Michael Moss was one of several inmates that said he refused to return to his cell for lockdown one night, to protest the meager amount of water they’d been given. “We told them, ‘we just want water,” Moss said. “They told us to get back in our cell and we could talk about it.” The next day, Moss said, they were taken to “the hole” for “inciting a riot” and “obstruction.”

Several inmates said they had filed grievances but had either not heard back or received responses saying they had been denied. Multiple family members also said they called the jail to complain about their loved ones’ access to water, but weren’t given any answers.

“I’ve called there several times, and they get you off the phone as soon as possible,” said Gwendolyn Mitchell, whose only son William Young is locked up at South Central.

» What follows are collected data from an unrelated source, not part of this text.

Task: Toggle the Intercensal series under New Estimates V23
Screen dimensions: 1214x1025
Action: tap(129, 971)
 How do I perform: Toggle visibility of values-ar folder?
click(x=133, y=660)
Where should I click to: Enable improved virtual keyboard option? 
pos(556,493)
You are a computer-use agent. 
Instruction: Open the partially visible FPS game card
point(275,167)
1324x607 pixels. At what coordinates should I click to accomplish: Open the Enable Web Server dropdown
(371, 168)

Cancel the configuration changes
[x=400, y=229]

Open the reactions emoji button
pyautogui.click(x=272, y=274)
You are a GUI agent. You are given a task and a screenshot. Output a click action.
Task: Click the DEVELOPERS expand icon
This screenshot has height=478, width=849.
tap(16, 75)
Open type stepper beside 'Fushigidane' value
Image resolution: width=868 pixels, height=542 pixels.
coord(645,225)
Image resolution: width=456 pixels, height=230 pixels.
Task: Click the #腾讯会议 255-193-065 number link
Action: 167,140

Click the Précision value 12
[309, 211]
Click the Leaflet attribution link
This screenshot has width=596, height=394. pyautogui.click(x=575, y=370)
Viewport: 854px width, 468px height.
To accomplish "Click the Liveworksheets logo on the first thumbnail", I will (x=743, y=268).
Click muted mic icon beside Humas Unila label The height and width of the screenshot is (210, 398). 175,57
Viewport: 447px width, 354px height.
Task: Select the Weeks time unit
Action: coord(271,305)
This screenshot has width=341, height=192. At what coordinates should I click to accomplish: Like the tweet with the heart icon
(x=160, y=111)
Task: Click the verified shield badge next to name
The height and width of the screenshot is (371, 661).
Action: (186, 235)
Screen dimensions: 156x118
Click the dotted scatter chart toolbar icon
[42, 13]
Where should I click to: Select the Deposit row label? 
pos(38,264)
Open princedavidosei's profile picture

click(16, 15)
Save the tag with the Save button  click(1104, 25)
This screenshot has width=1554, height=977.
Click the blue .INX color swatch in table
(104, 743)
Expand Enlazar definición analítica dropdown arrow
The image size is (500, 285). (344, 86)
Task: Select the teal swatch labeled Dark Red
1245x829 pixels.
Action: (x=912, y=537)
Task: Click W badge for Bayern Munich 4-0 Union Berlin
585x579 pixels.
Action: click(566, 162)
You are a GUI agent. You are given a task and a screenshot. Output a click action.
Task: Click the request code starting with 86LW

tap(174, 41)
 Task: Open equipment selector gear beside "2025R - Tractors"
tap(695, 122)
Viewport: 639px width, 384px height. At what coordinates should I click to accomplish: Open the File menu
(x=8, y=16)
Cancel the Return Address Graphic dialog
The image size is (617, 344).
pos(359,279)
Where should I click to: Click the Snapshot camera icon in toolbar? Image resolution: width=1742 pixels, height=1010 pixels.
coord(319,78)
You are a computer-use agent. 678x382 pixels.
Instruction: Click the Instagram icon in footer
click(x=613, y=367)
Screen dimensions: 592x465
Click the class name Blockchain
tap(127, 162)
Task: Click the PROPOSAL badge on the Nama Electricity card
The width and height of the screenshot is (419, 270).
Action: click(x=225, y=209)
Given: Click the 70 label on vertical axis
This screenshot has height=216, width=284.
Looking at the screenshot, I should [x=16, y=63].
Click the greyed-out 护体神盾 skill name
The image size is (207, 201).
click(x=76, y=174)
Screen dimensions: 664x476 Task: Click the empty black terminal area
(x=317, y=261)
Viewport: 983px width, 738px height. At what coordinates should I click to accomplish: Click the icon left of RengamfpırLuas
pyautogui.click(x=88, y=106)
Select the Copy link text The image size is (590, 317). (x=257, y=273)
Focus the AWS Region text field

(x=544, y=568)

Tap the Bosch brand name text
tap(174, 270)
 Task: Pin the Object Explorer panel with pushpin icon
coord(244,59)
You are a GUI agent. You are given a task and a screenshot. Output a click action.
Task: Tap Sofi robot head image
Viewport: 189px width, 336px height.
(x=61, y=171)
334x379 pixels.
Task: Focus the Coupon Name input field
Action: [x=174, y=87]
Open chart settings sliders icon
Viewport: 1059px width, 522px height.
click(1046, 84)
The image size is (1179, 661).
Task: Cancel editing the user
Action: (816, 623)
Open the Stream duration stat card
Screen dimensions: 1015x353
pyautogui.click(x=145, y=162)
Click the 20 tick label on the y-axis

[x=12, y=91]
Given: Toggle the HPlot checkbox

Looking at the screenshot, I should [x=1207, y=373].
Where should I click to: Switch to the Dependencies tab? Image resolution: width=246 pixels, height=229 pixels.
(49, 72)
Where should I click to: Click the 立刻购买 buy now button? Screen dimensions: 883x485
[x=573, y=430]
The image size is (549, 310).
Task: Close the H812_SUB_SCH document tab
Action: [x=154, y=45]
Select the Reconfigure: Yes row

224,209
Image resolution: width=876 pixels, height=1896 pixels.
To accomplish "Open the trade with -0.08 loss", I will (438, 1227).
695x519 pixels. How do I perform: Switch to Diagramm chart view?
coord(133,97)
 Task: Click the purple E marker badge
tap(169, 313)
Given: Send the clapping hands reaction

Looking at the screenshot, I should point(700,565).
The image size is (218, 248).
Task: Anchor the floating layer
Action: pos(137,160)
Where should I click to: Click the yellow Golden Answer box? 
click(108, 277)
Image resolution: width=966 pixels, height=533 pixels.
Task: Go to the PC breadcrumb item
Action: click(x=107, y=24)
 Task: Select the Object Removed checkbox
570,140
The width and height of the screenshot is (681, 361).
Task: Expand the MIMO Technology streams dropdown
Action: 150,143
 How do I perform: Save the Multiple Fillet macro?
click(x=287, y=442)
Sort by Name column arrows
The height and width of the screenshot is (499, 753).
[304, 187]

Inmates have circulated two petitions which include allegations of not having access to enough clean water following the chemical spill. “We (the inmates) have been forced to drink MCHM contaminated water, survive staff’s excessive force & constant neglect, and deal with constant hunger due to insufficient food services,” wrote inmate Eric Ayers in February. His petition has so far been signed by 23 inmates.

The other was drafted with the help of West Virginia Water Hub volunteers, and is still making its way around the jail.

Several law firms that handle prisoner rights cases are looking into the allegations. All declined to comment on the issue before they decided whether to file a formal complaint.

Messina said he had only heard of one grievance related to the spill, but that his department would look further into inmate complaints. “The state is now undergoing a review of how it handled the water crisis. I think it is absolutely appropriate to look at the amount of water provided to inmates,” he said.

Emergency Response for Everyone But Inmates

South Central inmates’ allegations raise uncomfortable questions beyond this one jail in this one city in West Virginia. When disaster strikes, who provides for the prisoners? The push for more disaster preparedness has largely left inmates — those most at the mercy of the government — behind.

“Emergency preparedness is a topic of particular relevance in the correctional context because, unlike other Americans, prisoners have been deprived of their ability to care for themselves,” wrote American University law professor Ira P. Robbins, whose research looked at the abuse of New Orleans inmates in the wake of Hurricane Katrina. “When prisoners’ safety is not planned for, the results are both tragic and unconstitutional.”

During the West Virginia water crisis, officials at the West Virginia National Guard, the Department of Health and Human Resources, and the Division of Homeland Security and Emergency Management all said they had almost no interaction with the jail.

“We don’t get in the way,” said Paul Howard, director of planning and response for the state Division of Homeland Security and Emergency Management.

Inmates say the jail’s inadequate emergency response denied them their right to clean water. But the real harm to prisoners may not surface for many years.

“What we do not know is what are the long-term health impacts,” said Dr. Gupta, of exposure to MCHM. “We do not know what is the cancer risk, what is the danger to pregnant women.”

Many West Virginians are left fearing what health problems might arise decades down the road. But inmates might be at even bigger risk. “They’ve had a more extreme exposure than the typical West Virginia American Water customer,” said lawyer Kevin Thompson, who is representing affected West Virginians in a class-action lawsuit. “The typical customer had the power of freedom. They didn’t have to drink the water, they didn’t have to stay, they didn’t have to take showers.”

Phyllis and Kennith Johnson, Jamaa’s parents, said they’re outraged the jail exposed their son to such risks. “They’re taking chances with these inmates’ lives. That water could have killed somebody,” Phyllis said. “They could be 60 and trying to figure out what happened. I didn’t know human beings could treat other human beings like that.”

Kennith remembers his son calling home after the water crisis hit. “He was like, ‘Dad I really don’t know what I should do.’ And we couldn’t help him.”

So Phyllis did the only thing she could do. “What can you say? I told my son to pray over that water.”